*What the task asks*:
An exact transcription is needed, beginning at the line with "Switch to the Месяц view" and ending at the last line of the listing, with pictures left out and nothing else added.

*Data to examine*:

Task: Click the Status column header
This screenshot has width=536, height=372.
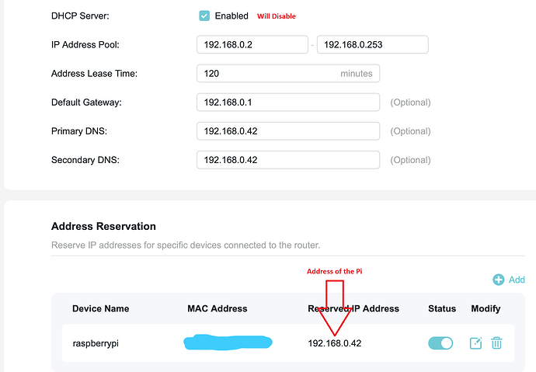Action: click(442, 308)
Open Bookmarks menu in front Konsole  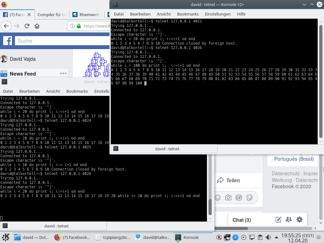tap(188, 14)

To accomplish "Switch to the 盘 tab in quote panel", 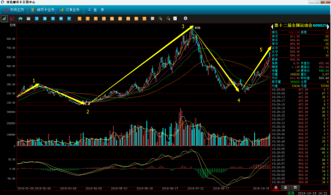I will [x=285, y=187].
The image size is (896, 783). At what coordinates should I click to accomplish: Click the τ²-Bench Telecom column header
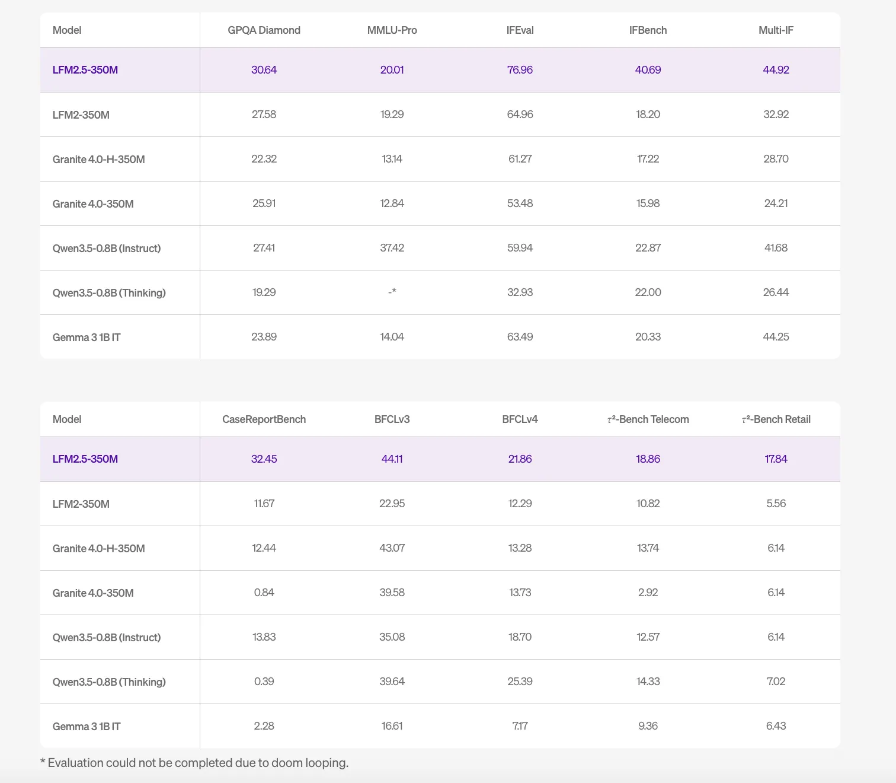click(648, 419)
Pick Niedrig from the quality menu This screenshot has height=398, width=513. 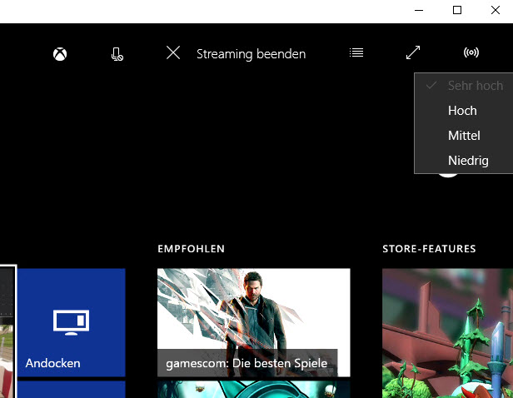click(x=467, y=161)
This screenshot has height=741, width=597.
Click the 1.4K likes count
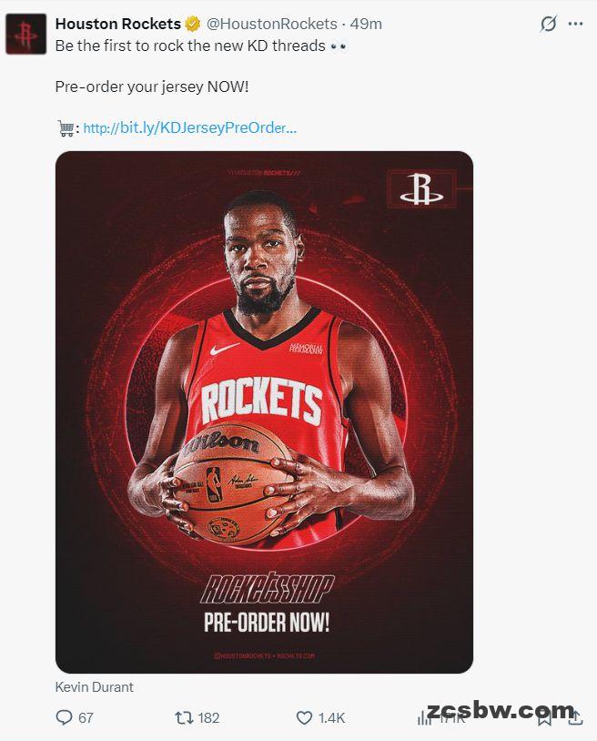point(331,718)
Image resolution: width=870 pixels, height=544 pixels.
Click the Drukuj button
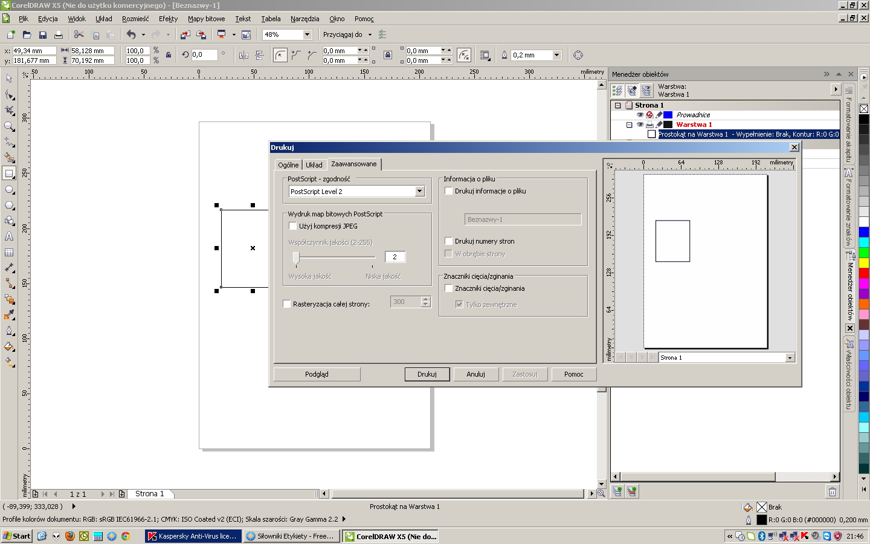point(427,374)
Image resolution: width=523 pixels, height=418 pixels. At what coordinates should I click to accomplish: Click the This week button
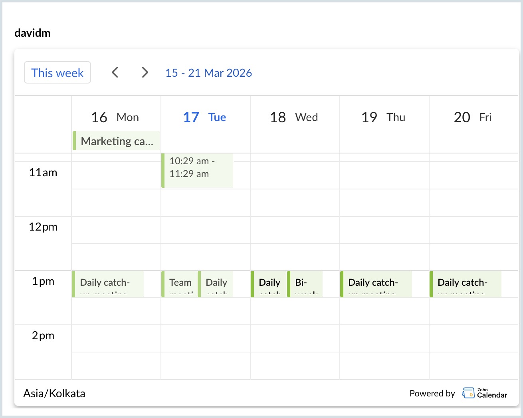pyautogui.click(x=57, y=72)
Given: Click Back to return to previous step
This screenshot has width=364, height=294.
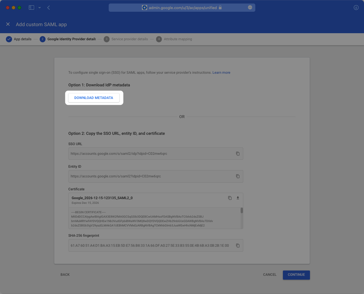Looking at the screenshot, I should (x=65, y=275).
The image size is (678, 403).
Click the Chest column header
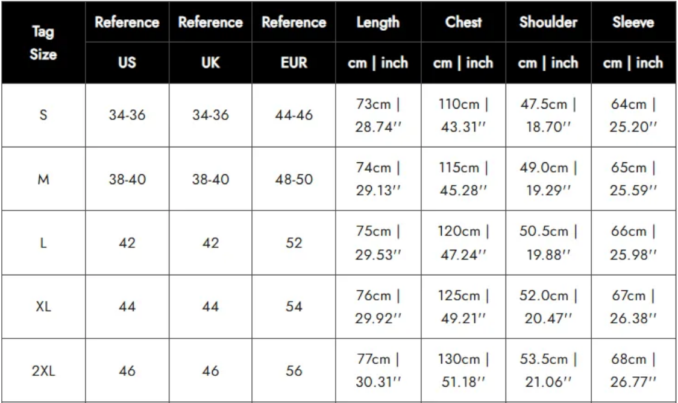coord(463,22)
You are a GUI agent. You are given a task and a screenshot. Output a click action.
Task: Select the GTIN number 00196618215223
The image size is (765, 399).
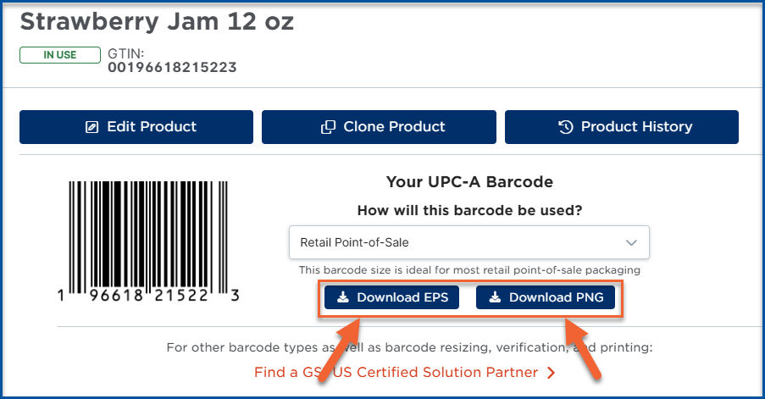click(x=172, y=67)
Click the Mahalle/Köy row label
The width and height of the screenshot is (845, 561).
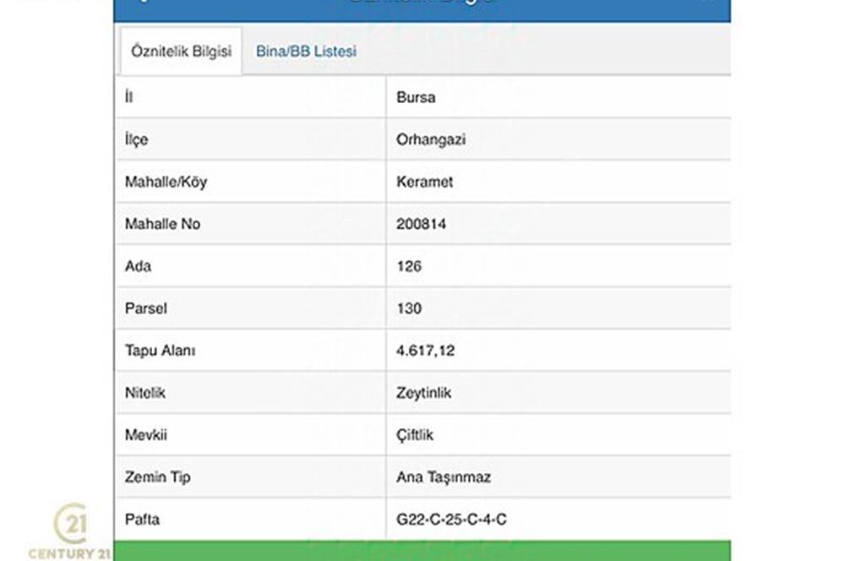pyautogui.click(x=166, y=182)
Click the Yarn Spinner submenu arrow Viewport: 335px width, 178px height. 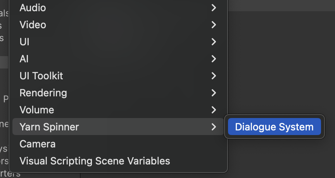(214, 127)
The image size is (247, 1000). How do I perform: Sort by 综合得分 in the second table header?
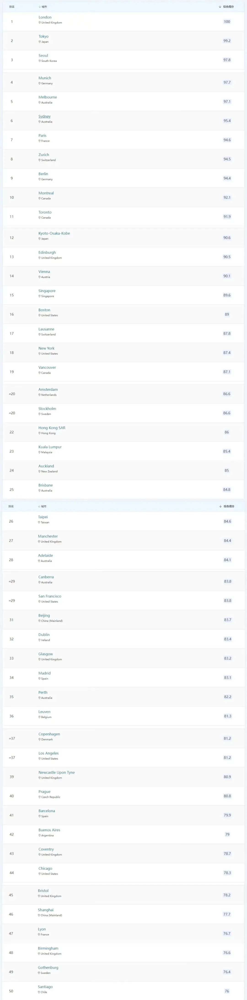click(x=227, y=506)
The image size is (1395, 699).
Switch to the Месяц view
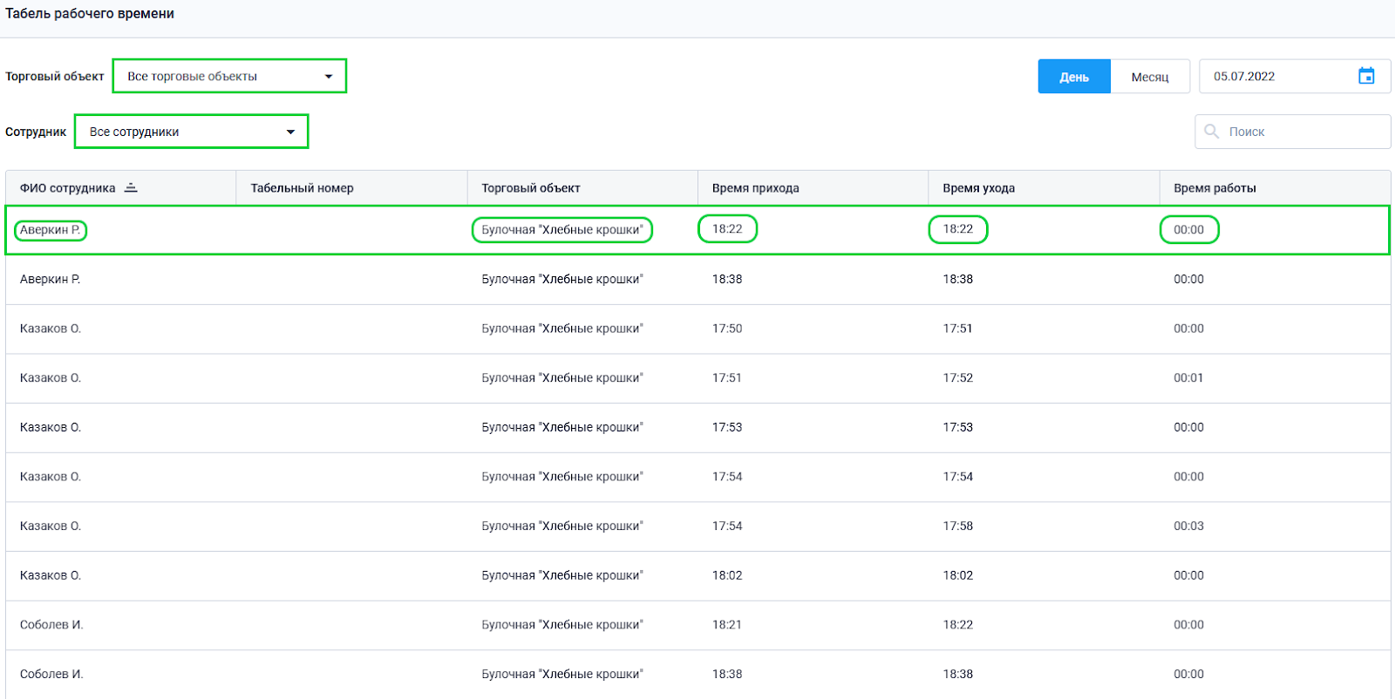(1149, 77)
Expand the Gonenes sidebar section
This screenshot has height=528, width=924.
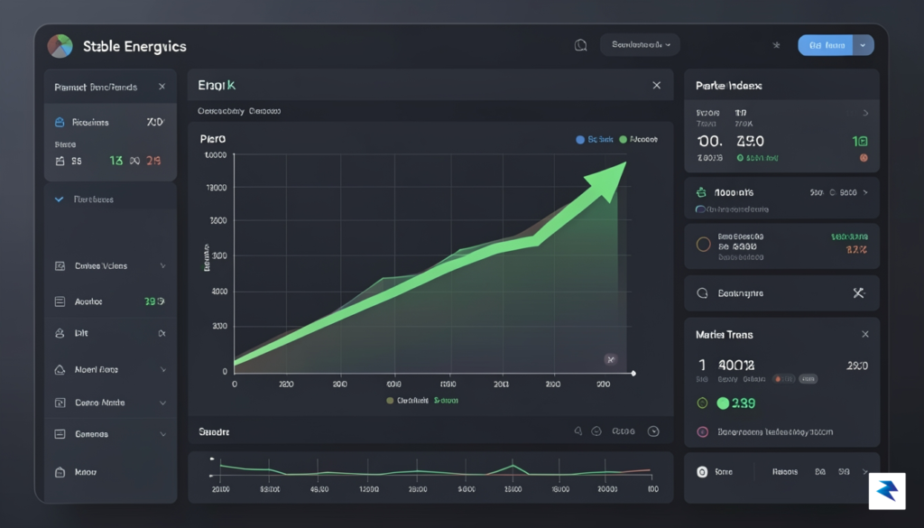pos(109,434)
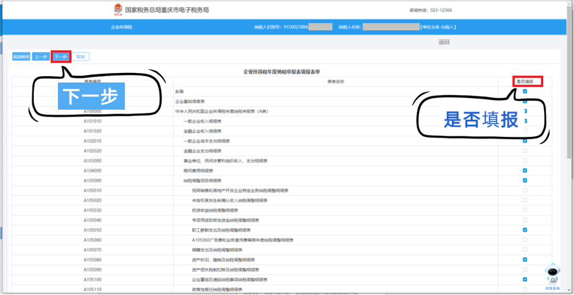
Task: Click the online consultation robot icon
Action: tap(552, 277)
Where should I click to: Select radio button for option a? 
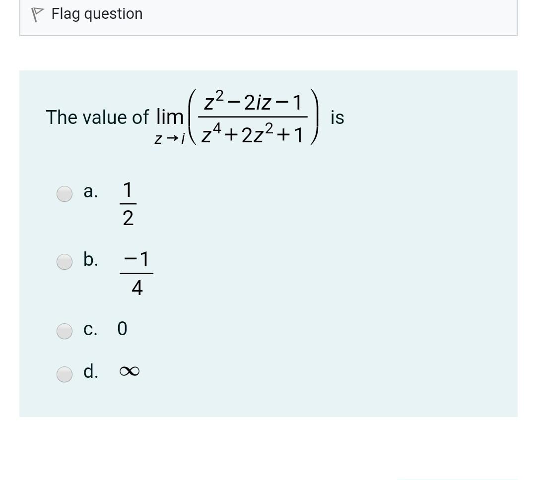point(65,194)
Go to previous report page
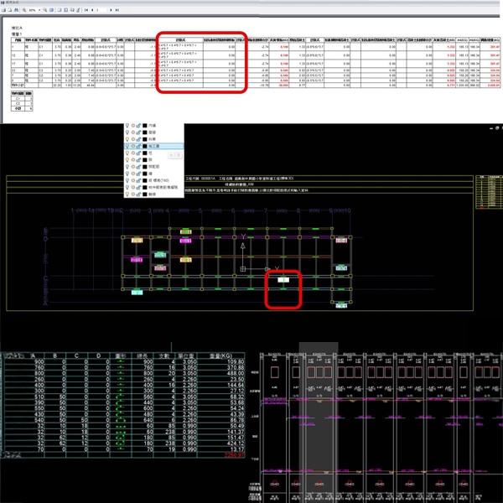The image size is (503, 503). (x=92, y=10)
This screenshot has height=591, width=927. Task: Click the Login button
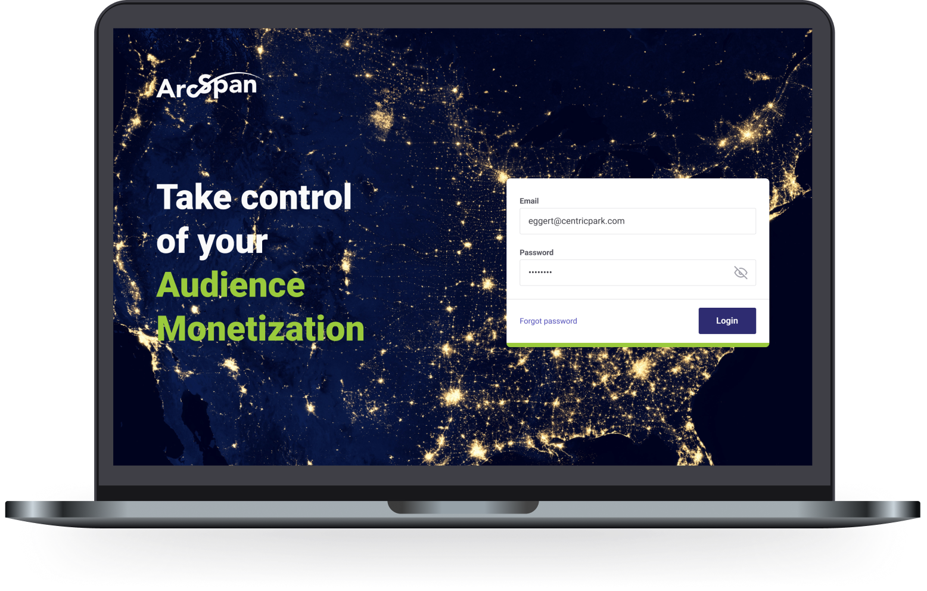727,321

*Answer to the exercise*:
Switch to the Месяц view
(1149, 77)
Expand the Gonenes sidebar section
This screenshot has height=528, width=924.
pos(109,434)
Task: Click the online consultation robot icon
Action: tap(552, 277)
Where should I click to: Select radio button for option a? 
point(65,194)
Go to previous report page
The image size is (503, 503). (x=92, y=10)
This screenshot has height=591, width=927. Task: Click the Login button
727,321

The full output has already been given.